What you will do >>
A stretch of the entries below is to be set down exactly, running from the line with "Click the NQZ18 symbol input field" through the line with "Task: Click the Moka user avatar picture", both included, and no other line.
*** Opening Material provided ***
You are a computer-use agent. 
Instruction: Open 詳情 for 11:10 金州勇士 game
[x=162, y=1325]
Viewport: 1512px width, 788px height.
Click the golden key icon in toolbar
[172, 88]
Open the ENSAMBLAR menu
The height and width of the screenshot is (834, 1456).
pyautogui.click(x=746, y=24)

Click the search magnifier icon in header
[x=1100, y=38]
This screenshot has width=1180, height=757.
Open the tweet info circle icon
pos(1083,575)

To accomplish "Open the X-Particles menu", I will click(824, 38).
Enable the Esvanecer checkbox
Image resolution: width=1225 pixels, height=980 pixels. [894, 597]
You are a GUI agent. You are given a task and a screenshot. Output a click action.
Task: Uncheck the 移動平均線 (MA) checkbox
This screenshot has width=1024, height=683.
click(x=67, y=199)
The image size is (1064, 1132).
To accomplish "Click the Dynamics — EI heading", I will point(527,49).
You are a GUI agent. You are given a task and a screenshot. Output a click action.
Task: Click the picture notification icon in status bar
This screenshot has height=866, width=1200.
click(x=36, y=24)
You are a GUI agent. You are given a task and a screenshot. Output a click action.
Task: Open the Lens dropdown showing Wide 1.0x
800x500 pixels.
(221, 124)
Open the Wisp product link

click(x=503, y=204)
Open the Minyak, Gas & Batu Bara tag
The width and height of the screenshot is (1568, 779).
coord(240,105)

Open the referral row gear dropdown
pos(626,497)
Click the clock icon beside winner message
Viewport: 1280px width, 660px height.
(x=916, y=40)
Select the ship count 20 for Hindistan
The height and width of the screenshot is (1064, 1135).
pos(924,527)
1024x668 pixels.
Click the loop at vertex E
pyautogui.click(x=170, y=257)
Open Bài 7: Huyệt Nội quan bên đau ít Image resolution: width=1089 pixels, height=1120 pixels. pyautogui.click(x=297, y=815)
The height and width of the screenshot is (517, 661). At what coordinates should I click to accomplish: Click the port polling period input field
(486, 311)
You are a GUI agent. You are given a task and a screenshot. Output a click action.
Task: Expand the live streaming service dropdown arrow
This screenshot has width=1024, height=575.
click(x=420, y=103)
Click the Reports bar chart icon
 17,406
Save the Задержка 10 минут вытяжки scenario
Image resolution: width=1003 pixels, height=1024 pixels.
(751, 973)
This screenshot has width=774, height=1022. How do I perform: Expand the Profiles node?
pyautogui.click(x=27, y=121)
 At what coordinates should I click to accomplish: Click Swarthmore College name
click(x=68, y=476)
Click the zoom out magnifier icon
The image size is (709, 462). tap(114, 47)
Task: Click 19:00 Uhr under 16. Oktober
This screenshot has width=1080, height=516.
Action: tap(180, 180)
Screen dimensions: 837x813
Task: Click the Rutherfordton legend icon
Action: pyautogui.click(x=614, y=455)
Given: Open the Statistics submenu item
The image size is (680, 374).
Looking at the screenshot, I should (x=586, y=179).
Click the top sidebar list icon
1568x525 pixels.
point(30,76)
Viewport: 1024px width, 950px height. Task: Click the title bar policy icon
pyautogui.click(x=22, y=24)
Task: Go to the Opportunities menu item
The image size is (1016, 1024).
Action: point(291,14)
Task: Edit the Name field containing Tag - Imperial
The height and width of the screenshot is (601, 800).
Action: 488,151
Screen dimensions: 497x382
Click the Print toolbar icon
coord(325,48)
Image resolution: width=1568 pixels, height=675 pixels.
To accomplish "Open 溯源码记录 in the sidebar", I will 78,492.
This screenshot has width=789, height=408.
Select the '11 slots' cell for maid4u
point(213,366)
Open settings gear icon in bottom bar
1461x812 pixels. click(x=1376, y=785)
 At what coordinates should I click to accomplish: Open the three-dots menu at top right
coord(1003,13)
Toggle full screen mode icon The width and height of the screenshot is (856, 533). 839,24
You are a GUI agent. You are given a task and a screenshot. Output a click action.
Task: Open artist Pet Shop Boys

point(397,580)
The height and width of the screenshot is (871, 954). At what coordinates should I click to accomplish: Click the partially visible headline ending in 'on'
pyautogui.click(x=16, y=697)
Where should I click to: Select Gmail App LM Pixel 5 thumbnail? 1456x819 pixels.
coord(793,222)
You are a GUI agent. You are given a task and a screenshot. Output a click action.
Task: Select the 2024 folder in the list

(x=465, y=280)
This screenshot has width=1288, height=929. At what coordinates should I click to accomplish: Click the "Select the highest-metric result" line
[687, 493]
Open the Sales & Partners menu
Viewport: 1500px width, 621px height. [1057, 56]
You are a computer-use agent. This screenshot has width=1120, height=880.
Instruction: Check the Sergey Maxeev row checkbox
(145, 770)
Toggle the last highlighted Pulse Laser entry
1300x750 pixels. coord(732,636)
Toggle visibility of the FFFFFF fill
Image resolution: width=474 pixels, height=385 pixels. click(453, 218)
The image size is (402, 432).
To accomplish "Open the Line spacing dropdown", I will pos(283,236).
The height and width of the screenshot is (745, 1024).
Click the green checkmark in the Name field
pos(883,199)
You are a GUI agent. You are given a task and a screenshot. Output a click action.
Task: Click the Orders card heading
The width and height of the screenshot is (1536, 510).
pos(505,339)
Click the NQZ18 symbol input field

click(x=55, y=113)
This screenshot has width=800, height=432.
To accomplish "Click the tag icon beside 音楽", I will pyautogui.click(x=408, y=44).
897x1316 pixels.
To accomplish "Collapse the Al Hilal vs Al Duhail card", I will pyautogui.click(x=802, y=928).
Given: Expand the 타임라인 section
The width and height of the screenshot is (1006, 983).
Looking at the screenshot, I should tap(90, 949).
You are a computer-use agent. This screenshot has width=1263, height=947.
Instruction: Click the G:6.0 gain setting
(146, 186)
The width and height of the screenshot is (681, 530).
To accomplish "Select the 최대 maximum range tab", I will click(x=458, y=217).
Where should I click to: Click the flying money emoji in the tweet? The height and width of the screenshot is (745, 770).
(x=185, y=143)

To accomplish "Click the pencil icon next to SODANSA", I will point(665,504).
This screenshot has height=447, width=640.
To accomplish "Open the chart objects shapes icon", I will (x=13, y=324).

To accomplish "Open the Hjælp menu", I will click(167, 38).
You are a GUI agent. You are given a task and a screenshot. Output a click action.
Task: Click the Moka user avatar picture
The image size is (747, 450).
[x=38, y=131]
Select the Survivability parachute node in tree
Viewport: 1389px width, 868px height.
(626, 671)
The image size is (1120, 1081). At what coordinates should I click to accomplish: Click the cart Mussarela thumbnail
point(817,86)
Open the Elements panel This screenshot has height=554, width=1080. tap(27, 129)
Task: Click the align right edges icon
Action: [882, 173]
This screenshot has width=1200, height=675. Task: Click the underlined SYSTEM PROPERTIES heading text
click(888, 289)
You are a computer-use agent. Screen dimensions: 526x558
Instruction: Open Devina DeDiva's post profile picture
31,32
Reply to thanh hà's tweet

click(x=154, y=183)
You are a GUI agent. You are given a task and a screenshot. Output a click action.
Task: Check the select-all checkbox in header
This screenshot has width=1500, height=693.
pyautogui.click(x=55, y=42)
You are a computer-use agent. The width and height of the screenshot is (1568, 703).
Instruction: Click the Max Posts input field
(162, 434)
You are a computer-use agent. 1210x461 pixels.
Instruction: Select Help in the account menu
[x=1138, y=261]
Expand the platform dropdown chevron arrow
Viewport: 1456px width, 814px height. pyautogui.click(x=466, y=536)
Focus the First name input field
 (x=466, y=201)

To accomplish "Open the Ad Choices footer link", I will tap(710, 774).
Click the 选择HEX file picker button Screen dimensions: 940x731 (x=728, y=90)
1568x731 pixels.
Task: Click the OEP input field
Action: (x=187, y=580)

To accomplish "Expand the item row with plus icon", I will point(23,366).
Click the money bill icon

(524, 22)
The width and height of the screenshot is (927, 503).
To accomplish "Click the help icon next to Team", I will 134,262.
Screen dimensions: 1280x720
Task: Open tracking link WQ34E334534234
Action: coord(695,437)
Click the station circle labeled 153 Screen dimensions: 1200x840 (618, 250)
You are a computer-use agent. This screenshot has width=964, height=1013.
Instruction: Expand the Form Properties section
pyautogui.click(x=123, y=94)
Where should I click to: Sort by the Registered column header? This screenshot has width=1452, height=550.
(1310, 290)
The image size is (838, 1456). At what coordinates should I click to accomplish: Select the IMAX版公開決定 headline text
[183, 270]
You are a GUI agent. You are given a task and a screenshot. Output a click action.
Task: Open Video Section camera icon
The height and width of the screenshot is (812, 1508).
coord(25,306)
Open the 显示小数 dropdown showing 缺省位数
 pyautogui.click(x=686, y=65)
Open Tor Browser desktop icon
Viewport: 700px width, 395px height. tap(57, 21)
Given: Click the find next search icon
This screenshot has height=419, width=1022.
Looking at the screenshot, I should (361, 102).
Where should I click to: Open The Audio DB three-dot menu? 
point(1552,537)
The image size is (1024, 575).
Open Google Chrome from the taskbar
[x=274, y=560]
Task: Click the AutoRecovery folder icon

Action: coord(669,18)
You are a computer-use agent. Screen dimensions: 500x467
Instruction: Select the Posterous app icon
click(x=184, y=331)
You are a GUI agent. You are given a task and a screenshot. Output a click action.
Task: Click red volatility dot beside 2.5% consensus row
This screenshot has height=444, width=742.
*** Closing Material provided ***
Reply to the task >>
Click the NQZ18 symbol input field

click(x=55, y=113)
This screenshot has width=800, height=432.
To accomplish "Click the tag icon beside 音楽", I will pyautogui.click(x=408, y=44).
897x1316 pixels.
To accomplish "Collapse the Al Hilal vs Al Duhail card", I will pyautogui.click(x=802, y=928).
Given: Expand the 타임라인 section
The width and height of the screenshot is (1006, 983).
Looking at the screenshot, I should tap(90, 949).
You are a computer-use agent. This screenshot has width=1263, height=947.
Instruction: Click the G:6.0 gain setting
(146, 186)
The width and height of the screenshot is (681, 530).
To accomplish "Select the 최대 maximum range tab", I will click(x=458, y=217).
Where should I click to: Click the flying money emoji in the tweet? The height and width of the screenshot is (745, 770).
(x=185, y=143)

To accomplish "Click the pencil icon next to SODANSA", I will point(665,504).
This screenshot has height=447, width=640.
To accomplish "Open the chart objects shapes icon", I will (x=13, y=324).

To accomplish "Open the Hjælp menu", I will click(167, 38).
You are a GUI agent. You are given a task and a screenshot. Output a click action.
Task: Click the Moka user avatar picture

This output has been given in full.